Sozinho, benzeu-se, rezando o credo e fazendo o sinal da cruz três vezes. Refugou os dois passos dados a frente e imaginando que a noite estava perdida, ou melhor, que estava perdido na noite; sacou o celular do bolso, falou desvairadamente e por fim, enviou um mensagem para Vô Bento:

- Sua benção Vô! Sei que não é hora; mas por favor, o mandingueiro Vô Bento poderia me benzer com assa peixe?

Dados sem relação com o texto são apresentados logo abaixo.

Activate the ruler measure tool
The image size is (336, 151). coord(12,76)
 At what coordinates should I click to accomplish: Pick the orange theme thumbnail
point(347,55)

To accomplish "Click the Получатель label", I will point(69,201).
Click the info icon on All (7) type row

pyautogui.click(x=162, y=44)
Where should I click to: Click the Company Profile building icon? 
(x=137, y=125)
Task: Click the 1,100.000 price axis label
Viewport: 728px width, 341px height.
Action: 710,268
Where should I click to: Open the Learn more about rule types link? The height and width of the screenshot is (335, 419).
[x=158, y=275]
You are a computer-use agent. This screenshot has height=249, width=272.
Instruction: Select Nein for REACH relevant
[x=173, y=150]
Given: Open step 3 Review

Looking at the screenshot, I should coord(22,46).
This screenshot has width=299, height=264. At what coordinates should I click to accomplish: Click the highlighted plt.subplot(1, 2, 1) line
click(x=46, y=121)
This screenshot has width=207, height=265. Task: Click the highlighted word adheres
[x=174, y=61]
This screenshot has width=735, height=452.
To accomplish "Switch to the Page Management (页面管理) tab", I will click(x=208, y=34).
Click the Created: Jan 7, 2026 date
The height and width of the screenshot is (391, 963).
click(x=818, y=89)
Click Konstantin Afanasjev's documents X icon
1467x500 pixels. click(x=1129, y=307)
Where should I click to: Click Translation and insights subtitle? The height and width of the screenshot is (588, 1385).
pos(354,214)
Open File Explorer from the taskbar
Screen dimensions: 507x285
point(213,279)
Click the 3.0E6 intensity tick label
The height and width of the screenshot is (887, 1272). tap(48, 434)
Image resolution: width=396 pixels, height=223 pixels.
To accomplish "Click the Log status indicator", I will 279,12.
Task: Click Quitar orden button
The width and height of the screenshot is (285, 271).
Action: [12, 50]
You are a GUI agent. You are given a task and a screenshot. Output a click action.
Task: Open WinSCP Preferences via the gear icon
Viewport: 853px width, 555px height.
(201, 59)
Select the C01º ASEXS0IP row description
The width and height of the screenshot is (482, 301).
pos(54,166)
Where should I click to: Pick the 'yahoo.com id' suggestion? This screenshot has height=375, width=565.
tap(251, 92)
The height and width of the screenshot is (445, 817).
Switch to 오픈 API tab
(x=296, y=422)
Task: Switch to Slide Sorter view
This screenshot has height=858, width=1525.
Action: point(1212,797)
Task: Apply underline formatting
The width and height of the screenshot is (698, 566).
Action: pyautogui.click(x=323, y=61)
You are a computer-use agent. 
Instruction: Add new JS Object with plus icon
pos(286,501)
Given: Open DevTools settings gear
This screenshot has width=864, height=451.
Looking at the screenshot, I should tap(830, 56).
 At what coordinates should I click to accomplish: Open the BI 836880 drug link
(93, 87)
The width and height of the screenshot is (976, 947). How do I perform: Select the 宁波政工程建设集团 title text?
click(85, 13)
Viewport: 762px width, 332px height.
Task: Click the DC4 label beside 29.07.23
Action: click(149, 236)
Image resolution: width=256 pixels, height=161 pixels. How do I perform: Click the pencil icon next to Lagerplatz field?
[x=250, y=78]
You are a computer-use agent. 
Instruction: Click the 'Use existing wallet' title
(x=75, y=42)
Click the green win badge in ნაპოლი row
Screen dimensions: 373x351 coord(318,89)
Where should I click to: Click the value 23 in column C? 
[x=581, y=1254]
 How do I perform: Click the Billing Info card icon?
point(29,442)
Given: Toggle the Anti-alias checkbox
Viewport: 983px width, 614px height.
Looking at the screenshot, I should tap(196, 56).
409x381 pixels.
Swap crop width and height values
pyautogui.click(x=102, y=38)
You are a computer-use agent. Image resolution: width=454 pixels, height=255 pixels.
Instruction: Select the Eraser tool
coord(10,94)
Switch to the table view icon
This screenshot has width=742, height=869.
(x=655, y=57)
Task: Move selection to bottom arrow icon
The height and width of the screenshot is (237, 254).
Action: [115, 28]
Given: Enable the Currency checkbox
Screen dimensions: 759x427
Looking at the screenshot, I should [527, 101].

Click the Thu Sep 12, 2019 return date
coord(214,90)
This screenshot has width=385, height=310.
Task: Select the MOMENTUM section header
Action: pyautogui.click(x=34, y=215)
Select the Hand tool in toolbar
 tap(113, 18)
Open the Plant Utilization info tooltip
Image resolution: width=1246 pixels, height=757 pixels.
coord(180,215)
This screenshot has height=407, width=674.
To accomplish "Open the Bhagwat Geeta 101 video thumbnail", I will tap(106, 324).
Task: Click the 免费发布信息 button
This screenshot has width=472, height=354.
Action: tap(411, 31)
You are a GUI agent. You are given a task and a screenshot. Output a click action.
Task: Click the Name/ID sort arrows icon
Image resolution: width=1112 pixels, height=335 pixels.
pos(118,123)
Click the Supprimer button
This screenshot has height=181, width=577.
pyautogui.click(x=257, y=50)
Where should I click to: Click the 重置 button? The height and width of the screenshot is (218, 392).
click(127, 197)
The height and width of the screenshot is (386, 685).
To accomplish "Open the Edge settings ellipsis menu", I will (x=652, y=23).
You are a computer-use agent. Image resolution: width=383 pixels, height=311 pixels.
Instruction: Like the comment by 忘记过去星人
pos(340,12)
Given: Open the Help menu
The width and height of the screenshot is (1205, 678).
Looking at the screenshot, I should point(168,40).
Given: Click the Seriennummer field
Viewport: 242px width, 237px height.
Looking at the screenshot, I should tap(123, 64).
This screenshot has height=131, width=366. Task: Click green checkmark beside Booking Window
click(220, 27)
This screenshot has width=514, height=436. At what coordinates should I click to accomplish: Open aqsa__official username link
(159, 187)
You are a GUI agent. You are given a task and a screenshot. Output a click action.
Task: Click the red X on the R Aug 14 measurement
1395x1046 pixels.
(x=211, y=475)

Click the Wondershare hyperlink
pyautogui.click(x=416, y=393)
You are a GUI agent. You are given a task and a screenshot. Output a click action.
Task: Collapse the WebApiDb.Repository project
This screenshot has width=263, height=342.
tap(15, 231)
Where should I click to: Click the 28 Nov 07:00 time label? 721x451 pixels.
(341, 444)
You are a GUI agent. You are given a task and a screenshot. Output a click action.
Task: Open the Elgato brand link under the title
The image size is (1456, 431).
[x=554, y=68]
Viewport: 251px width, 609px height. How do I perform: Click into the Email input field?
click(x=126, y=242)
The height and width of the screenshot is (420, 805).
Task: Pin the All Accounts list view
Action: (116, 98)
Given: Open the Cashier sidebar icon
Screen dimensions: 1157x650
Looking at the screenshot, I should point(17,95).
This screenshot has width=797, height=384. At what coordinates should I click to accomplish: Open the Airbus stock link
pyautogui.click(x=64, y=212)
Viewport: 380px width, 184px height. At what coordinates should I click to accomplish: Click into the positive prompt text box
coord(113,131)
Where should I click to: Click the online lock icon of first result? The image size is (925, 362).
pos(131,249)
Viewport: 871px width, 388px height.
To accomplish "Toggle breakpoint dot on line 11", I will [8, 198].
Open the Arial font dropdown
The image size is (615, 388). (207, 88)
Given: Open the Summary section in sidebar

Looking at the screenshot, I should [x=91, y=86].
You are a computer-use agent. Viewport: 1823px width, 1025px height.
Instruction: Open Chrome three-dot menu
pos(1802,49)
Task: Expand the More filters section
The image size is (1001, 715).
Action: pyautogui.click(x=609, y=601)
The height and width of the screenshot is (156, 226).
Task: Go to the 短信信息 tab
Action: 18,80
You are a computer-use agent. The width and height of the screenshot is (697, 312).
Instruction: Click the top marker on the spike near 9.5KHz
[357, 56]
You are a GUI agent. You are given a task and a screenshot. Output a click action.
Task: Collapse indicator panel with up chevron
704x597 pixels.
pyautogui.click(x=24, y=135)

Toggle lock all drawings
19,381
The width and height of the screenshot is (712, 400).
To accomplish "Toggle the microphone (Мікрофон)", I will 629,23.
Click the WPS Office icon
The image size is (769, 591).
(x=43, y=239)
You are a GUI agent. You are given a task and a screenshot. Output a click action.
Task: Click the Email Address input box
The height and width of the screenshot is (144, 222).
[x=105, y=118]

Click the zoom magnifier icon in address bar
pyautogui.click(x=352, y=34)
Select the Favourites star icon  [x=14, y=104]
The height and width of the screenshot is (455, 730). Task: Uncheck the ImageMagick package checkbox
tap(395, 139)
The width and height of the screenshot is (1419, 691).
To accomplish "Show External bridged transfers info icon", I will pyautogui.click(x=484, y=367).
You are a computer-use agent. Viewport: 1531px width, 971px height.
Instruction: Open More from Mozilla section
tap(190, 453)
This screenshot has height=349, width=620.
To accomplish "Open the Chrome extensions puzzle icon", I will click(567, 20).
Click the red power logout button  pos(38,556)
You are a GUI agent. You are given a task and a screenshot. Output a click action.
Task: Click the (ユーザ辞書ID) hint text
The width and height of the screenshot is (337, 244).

- Putz, grila...o quê cê aprontó à essa hora pro vô? Meu “Fiim” tem o quê?

- Desculpe-me Vô! Sabe?...é que peguei o Cobreiro do Enguiço Escarafunchado Linguístico. Poderia dar um jeito? O caramanchão tá coçando pra diabo!

- Iih, Fiim; tô tendo uma trabaeira danada...tá todo mundo pegando isso! O Vô dá um jeito sim!...pronto! Vai pela noite em paz e o Vô que acompanhe! Dia sim, dia não; num esqueça de rezá trêis Ave Maria e fazer o sinal da cruz à cada quinze minutos.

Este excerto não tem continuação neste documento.